June 14, 2006 (Prices Byte)

Prices Byte

Rising Housing Costs Push Inflation Higher in May

June 14, 2006
 
By Dean Baker
 
Both the overall and core (excluding food and energy) CPI showed somewhat higher inflation in May than had generally been expected. The overall CPI rose by 0.4 percent in May, bringing the annual rate over the last three months to 5.7 percent, well above the 4.2 percent rate for the last year. The core inflation rate was 0.3 percent for the third straight month, bringing the annual inflation rate in the core for this period to 3.8 percent, more than a full percentage point above the 2.4 percent rate for the prior year.

The biggest factor behind the acceleration in the core inflation rate has been the more rapid growth in rents, both owners’ equivalent rent (OER) and rent proper. The OER component rose by 0.6 percent in May, the largest increase since a 0.7 percentage point jump in August of 1990. The May increase brought the annual rate of inflation in the OER component to 5.4 percent for the last three months.

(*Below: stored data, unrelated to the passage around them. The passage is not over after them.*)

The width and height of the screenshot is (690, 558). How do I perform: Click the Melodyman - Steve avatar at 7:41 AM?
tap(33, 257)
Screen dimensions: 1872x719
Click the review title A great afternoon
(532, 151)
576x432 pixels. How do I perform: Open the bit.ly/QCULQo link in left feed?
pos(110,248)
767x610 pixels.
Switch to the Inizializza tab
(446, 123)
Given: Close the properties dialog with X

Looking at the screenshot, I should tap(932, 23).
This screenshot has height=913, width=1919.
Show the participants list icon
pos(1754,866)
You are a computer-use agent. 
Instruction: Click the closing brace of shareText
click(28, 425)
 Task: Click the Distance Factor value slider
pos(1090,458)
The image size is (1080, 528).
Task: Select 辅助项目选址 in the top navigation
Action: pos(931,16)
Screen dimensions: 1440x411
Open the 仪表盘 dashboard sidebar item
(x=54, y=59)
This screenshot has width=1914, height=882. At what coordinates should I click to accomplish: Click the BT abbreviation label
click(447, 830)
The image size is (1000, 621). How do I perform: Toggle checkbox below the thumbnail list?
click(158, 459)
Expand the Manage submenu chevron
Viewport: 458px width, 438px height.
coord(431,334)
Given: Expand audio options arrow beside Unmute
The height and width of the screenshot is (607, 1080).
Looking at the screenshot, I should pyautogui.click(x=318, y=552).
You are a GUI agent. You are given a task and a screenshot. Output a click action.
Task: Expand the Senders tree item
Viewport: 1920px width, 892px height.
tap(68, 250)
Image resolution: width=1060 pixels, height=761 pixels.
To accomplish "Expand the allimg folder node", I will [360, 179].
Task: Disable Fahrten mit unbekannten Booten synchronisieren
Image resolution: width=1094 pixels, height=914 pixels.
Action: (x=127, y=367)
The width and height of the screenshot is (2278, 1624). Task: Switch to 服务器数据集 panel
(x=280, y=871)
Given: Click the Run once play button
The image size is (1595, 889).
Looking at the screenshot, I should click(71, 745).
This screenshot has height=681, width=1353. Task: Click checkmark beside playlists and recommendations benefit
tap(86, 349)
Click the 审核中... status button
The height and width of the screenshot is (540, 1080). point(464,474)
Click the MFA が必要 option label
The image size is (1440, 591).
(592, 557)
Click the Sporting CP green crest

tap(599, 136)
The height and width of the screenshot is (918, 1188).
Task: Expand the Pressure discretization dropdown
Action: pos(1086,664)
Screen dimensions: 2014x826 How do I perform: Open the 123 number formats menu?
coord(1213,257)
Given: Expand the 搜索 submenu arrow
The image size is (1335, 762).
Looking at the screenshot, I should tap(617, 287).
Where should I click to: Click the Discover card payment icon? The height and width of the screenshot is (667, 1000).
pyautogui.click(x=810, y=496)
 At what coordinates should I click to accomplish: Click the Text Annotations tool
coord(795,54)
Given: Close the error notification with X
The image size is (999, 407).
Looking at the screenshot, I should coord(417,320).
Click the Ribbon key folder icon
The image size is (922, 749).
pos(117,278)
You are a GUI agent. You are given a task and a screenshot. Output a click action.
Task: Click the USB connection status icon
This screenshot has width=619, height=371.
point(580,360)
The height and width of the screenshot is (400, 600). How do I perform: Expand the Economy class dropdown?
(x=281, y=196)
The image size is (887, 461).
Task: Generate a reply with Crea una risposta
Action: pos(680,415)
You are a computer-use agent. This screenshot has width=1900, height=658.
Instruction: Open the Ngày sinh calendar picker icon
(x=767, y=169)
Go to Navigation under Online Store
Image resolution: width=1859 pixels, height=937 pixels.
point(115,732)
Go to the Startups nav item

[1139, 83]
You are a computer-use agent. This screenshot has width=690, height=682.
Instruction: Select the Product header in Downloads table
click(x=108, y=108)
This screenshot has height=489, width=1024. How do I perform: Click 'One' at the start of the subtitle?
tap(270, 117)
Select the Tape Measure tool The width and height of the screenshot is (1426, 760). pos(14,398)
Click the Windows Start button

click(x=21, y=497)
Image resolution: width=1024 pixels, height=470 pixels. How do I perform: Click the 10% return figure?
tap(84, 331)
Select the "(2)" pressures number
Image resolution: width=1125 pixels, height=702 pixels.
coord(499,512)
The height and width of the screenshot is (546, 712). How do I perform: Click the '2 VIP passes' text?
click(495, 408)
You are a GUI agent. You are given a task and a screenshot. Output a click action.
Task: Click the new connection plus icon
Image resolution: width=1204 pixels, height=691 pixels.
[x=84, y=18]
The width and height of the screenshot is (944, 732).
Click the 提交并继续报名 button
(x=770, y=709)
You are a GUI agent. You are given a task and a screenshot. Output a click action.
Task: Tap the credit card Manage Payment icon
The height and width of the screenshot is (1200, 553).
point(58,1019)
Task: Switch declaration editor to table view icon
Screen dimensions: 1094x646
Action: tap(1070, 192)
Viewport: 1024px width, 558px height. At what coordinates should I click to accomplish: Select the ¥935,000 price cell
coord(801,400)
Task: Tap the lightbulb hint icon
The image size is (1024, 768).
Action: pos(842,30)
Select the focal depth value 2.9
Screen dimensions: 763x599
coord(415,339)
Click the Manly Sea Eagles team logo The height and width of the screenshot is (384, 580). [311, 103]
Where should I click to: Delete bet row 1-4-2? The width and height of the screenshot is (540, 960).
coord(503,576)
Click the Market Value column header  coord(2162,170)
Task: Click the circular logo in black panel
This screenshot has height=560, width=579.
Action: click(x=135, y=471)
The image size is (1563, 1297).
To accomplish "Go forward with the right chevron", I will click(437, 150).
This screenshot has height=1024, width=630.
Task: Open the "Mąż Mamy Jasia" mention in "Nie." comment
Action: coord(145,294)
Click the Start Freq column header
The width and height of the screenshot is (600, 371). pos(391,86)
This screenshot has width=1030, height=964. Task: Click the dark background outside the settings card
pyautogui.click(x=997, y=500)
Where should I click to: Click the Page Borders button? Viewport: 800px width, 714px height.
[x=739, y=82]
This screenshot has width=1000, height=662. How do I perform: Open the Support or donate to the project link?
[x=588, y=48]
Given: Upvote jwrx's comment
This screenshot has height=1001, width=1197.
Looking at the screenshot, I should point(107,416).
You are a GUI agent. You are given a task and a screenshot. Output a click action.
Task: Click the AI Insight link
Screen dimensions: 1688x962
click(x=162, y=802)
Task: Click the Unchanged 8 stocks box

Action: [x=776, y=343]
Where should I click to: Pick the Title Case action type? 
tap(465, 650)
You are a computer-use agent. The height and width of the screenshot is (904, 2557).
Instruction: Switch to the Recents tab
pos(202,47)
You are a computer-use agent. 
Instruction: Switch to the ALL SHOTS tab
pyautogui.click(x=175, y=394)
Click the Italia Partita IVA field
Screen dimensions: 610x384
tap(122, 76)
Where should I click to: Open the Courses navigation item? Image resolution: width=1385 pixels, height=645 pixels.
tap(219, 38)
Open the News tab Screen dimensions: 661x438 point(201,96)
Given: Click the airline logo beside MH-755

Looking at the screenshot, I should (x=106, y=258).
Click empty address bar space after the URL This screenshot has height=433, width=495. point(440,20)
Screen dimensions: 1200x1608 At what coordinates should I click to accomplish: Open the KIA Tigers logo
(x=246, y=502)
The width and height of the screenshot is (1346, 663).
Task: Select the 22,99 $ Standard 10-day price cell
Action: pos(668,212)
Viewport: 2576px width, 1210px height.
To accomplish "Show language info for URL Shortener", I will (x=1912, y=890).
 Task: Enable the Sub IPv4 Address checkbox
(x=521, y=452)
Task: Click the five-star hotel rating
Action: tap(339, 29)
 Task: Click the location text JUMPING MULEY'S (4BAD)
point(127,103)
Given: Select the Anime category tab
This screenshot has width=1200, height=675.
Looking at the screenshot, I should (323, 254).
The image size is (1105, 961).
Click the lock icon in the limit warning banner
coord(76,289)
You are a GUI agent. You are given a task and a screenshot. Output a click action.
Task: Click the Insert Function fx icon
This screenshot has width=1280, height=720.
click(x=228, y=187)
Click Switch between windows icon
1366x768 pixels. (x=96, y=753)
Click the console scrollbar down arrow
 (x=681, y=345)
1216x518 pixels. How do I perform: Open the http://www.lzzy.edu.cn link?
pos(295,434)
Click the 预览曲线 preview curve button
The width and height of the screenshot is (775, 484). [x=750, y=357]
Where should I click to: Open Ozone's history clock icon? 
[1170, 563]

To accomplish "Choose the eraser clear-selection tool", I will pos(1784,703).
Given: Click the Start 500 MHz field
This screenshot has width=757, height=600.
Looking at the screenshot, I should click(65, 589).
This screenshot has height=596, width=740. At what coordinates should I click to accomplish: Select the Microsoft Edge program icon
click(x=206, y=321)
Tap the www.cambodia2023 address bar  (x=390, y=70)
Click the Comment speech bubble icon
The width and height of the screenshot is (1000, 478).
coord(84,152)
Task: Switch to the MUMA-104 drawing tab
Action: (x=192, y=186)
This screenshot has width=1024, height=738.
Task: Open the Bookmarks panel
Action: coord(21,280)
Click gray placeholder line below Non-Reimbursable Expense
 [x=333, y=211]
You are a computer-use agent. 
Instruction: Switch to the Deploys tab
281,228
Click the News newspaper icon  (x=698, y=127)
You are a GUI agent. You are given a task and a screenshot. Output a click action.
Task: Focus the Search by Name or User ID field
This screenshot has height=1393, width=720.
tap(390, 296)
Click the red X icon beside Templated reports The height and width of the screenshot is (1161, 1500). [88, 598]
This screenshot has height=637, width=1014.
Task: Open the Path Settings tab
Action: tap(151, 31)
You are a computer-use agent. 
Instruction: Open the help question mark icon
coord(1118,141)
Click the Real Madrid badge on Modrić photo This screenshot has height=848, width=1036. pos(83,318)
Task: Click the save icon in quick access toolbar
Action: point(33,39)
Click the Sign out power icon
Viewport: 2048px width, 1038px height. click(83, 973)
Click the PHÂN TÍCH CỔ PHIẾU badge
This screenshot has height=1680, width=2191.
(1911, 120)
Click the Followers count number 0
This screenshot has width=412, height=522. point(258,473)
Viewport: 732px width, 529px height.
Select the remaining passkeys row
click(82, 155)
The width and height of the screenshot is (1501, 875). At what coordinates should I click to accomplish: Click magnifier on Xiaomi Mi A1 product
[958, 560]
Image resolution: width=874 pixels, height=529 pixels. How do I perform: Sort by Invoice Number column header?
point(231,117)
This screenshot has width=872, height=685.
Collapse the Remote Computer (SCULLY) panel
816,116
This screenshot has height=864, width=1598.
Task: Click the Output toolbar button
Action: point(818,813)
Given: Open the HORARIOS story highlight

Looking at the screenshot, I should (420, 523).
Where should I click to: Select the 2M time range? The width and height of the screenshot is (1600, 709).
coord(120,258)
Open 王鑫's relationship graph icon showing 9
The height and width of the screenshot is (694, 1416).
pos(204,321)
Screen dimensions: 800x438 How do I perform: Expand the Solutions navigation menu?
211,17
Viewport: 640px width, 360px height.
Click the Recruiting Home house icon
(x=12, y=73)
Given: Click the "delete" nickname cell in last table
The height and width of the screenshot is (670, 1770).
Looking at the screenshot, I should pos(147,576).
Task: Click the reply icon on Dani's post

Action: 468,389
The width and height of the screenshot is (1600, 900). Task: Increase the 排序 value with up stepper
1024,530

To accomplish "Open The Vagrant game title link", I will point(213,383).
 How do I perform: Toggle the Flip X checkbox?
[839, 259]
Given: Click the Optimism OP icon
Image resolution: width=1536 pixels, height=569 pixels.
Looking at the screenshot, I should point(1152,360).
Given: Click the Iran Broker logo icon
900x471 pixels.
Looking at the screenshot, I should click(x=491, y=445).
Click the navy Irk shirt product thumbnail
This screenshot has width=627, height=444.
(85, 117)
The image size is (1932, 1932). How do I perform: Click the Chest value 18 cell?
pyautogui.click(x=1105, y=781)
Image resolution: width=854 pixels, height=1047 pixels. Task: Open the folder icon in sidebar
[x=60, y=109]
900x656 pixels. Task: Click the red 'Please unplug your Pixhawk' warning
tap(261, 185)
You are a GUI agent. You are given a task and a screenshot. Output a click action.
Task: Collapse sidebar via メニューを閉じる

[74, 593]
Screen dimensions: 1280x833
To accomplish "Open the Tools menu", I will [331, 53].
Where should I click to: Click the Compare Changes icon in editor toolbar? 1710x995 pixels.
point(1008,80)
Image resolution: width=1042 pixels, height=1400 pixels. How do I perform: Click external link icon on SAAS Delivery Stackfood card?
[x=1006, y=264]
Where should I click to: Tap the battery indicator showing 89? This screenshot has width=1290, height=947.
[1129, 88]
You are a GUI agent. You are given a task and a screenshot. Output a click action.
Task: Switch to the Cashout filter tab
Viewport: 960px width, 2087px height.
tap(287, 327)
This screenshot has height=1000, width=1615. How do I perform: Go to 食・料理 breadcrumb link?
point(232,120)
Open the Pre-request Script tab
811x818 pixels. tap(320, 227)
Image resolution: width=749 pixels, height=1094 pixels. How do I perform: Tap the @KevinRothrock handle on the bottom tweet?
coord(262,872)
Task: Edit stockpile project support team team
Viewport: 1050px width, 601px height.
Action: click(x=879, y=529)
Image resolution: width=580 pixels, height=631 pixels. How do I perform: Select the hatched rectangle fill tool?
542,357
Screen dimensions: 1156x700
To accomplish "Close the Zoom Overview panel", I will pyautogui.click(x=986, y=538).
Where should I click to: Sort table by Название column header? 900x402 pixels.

This component alone accounts for more than 30 percent of the weight of the core CPI. The rent proper index rose by 0.3 percent in May, bringing the three- month inflation rate in the rent index to 4.0 percent.

While some of the acceleration in the rent component is probably anomalous, it is likely that there is some real tightening in the rental market. The run-up in home sale prices hugely outpaced the increase in rents over the last nine years. The recent rise in interest rates is now making these high priced homes increasingly unaffordable, therefore more people are opting to rent rather than buy. (In the last few quarters, the rental vacancy rate has begun to decline, while the vacancy rate for ownership units has reached record highs.) This process is likely to continue until house sale prices begin to fall, bringing them more in line with rents. This means that rental prices are now likely to be a force pushing inflation higher, rather than restraining overall inflation.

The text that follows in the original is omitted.